Published on September 16th, 2021 | by The GC Team0
John Lewis reduces losses but warns of uncertainty ahead
The John Lewis Partnership (John Lewis and Waitrose) reduced its pre-tax losses to £29 million (incl. exceptional items) for the first half of its financial year, but warned of “significant uncertainty” due to supply chain challenges and labour shortages.
The result was a significant improvement on last year’s loss before tax of £635 million, which was dominated by a write down in the value of John Lewis stores.
Profits in the half-year to 31st July were underpinned by sales of £5.9 billon, a 6% increase on the same period last year.
The John Lewis brand saw strong sales growth in the six months: up 12% on last year (like-for-like up 13%), a rise of 1% on 2019/20 (like-for-like up 11%). Almost 75% of sales were online in the first half, broadly the same as last year but up 40% on pre-pandemic levels.

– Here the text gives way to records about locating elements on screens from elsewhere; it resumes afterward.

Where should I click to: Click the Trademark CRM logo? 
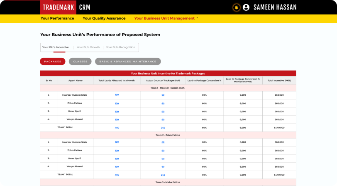click(66, 7)
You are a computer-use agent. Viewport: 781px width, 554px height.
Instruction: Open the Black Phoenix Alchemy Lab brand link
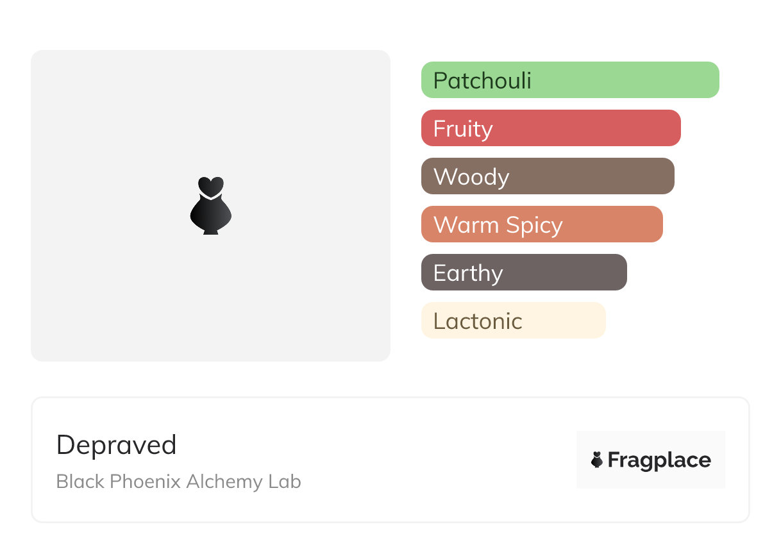(x=178, y=482)
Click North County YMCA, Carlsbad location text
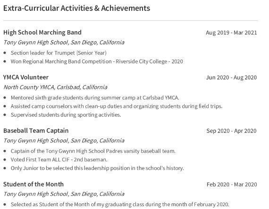Screen dimensions: 269x209 pyautogui.click(x=55, y=87)
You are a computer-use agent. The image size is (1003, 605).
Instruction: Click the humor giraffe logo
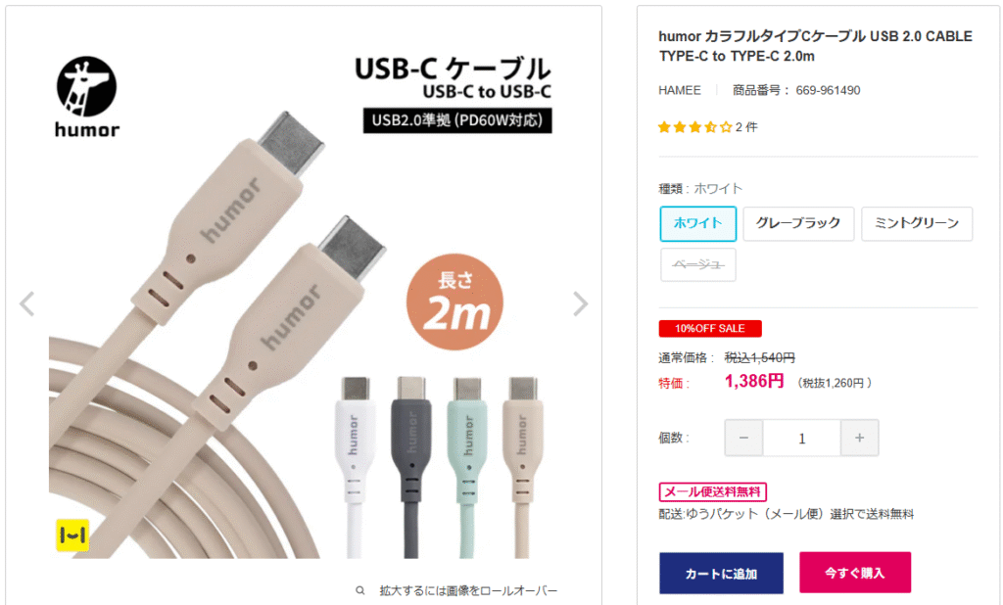coord(86,97)

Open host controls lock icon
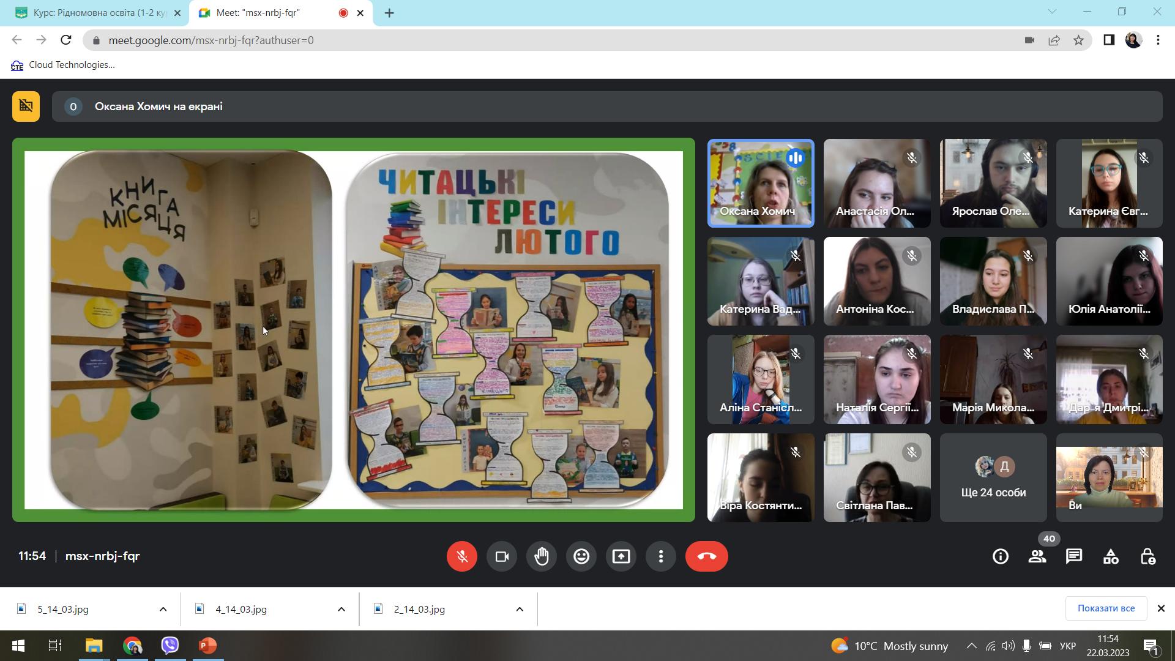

The Partnership is in the first year of a five-year plan to return the business to sustainable profits of £400m a year.
It closed eight John Lewis stores during the half-year – 16 in total plus several Waitrose stores since the start of the pandemic – and is consulting on the closure of an associated delivery hub. The number of head office roles have been reduced and consultation on plans for fewer managers in John Lewis and Waitrose are in progress.
“Our financial performance in the first half year shows encouraging progress against the Partnership Plan,” said JLP Chairman Sharon White.
Commenting on the second half of the year, in which the business’s profits are skewed because of the Christmas season, particularly in John Lewis, White warned of “significant uncertainty” ahead.
“Like the whole of retail, we are managing global supply chain challenges and labour shortages,” she said, adding that current inflationary pressures are expected to persist.